Contributors of fiction and essays included Daniel Abraham, Gary Archambault, Sam Atwood, Bill Babouris, Michael Bishop, Duane Bray, Poppy Z. Brite, Stephan Chapman, Alan M. Clark, Mary Elizabeth Counselman, F. Maitland Cutherbertson, Janes F. David, Thomas A. Easton, Liz Farrell, Chris Fox, Michael S. Gentry, Barry Hoffman, Don Hornbostel, Colin James, Valerie Johns, Marianne Johnson, Ike Keen, Jack Ketchum, T. Jackson King, Anke Kriske (Doppelganger), Joel Lane, D.F. Lewis (Nemonymous), Michelle Marr, Mark McLaughlin (The Urbanite), Yvonne Navarro, Carol T. Noble, Carol Orlock, Jeffrey Osier, Michael Peralta, Clark Perry, Tom Piccirilli (Epitaph), Jon Picciuolo, Cathryn Pisarski, Stephen Mark Rainey (Deathrealm), Octavio Ramos, Daniel Philip Read, Mark Rich (Treaders of Starlight, The Silent Planet), Claire Robson, John B. Rosenman, Ina Roy, Darrell Schweitzer, Vera Searles, Brian Skinner, Brian Stableford, Sue Storm, Bruce Taylor, Scott Thomas, Jeff VanderMeer, Bobby G. Warner, Joshua Waterman, J.N. Williamson, t. Winter-Damon, and T.M. Wright.
Contributors of poetry included E.P. Allan, Michael Arnzen, Jill Bauman, Tippi M. Blevins, Cathy Drinkwater Better, Eryc Bourland, Cathy Buburuz, Cliff Burns, Eddena Christian, Alan M. Clark, Devan Cook, F. Maitland Cuthbertson, David Conover, Holly Day, Peter Dean, J.W. Donnelly, Thomas A. Easton, Wayne Edwards (Palace Corbie), John Grey, Lois Marie Harrod, Chad Hensley, Glenna Holloway, Elizabeth Howwkins, Herb Kauderer, Scott Keeney, Charles Owen Lawson, David Lunde, Clay Martin, Genevieve Marault, Michael R. Morris, Martin Newell, Nikki Patrick, Fabian Peake, Simon Perchik, Walt Phillips, Kenneth Pobo, Jacie Ragan, Dan Philip Read, W.W. Read, Michael Robbins, Bret Robinson, Jessica Amanda Salmonson (Fantasy Macabre), Marge B. Simon (Star*Line), Steve Sneyd (Data Dump), Maryanne K. Snyder, Ian Randal Strock, Mark Tompkins, William John Watkins, Stanley Wiater, Sigmund Weiss, and Wendy Wheeler.
Also featured were interviews with Jill Bauman, Jonathon Carroll, Alan M. Clark, Scott Eagle, Harry Fassi, Rodger Gerberding, Jack Ketchum, Chris Lacher, Penelope Miller, Harry O. Morris, Stephen Mark Rainey, Phil Reynolds, and T.M. Wright.

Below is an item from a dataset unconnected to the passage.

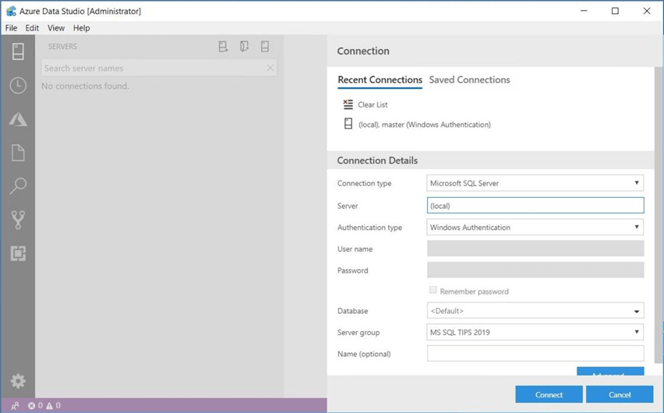Open the Servers view in activity bar

(x=18, y=52)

Issue 7 featured a reprint of a short story by Charles Beaumont (Utopia) from 1957.
Ann Kennedy VanderMeer went on to become fiction editor for the revived Weird Tales, for which she won the 2009 Hugo Award, and then editor -in-chief. February 2012 will be her final issue as editor since the magazine was sold to new publishers.